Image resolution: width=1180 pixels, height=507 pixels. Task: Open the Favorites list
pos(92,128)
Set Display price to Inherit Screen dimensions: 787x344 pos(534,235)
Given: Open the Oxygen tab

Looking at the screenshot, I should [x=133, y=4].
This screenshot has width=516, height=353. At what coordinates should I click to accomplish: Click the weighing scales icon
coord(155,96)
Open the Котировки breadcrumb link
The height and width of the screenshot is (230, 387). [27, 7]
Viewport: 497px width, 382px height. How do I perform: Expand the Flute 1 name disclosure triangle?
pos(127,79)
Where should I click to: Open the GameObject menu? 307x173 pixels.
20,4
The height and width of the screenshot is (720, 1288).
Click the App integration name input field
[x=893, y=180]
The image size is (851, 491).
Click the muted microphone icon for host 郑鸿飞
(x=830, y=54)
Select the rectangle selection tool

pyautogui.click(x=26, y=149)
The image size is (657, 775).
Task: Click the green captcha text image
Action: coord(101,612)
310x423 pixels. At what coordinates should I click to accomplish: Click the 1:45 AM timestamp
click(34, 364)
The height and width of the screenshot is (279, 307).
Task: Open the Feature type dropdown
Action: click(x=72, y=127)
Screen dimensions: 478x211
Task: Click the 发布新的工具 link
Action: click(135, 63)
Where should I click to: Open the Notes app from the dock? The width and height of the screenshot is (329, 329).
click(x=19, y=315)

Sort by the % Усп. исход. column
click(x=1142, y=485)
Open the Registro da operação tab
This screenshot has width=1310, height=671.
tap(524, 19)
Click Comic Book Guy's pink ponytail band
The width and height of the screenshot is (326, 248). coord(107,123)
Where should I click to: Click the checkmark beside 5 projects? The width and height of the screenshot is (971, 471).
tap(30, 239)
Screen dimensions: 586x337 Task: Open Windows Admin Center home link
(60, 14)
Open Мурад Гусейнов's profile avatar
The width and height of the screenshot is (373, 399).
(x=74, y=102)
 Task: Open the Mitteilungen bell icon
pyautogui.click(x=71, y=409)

--------------------------------

• [Try it]
Taking no liberties, give the material above again in full.

• [Answer space]
Image resolution: width=1180 pixels, height=507 pixels. Task: Open the Favorites list
pos(92,128)
Set Display price to Inherit Screen dimensions: 787x344 pos(534,235)
Given: Open the Oxygen tab

Looking at the screenshot, I should [x=133, y=4].
This screenshot has width=516, height=353. At what coordinates should I click to accomplish: Click the weighing scales icon
coord(155,96)
Open the Котировки breadcrumb link
The height and width of the screenshot is (230, 387). [27, 7]
Viewport: 497px width, 382px height. How do I perform: Expand the Flute 1 name disclosure triangle?
pos(127,79)
Where should I click to: Open the GameObject menu? 307x173 pixels.
20,4
The height and width of the screenshot is (720, 1288).
Click the App integration name input field
[x=893, y=180]
The image size is (851, 491).
Click the muted microphone icon for host 郑鸿飞
(x=830, y=54)
Select the rectangle selection tool

pyautogui.click(x=26, y=149)
The image size is (657, 775).
Task: Click the green captcha text image
Action: coord(101,612)
310x423 pixels. At what coordinates should I click to accomplish: Click the 1:45 AM timestamp
click(34, 364)
The height and width of the screenshot is (279, 307).
Task: Open the Feature type dropdown
Action: click(x=72, y=127)
Screen dimensions: 478x211
Task: Click the 发布新的工具 link
Action: click(135, 63)
Where should I click to: Open the Notes app from the dock? The width and height of the screenshot is (329, 329).
click(x=19, y=315)

Sort by the % Усп. исход. column
click(x=1142, y=485)
Open the Registro da operação tab
This screenshot has width=1310, height=671.
tap(524, 19)
Click Comic Book Guy's pink ponytail band
The width and height of the screenshot is (326, 248). coord(107,123)
Where should I click to: Click the checkmark beside 5 projects? The width and height of the screenshot is (971, 471).
tap(30, 239)
Screen dimensions: 586x337 Task: Open Windows Admin Center home link
(60, 14)
Open Мурад Гусейнов's profile avatar
The width and height of the screenshot is (373, 399).
(x=74, y=102)
 Task: Open the Mitteilungen bell icon
pyautogui.click(x=71, y=409)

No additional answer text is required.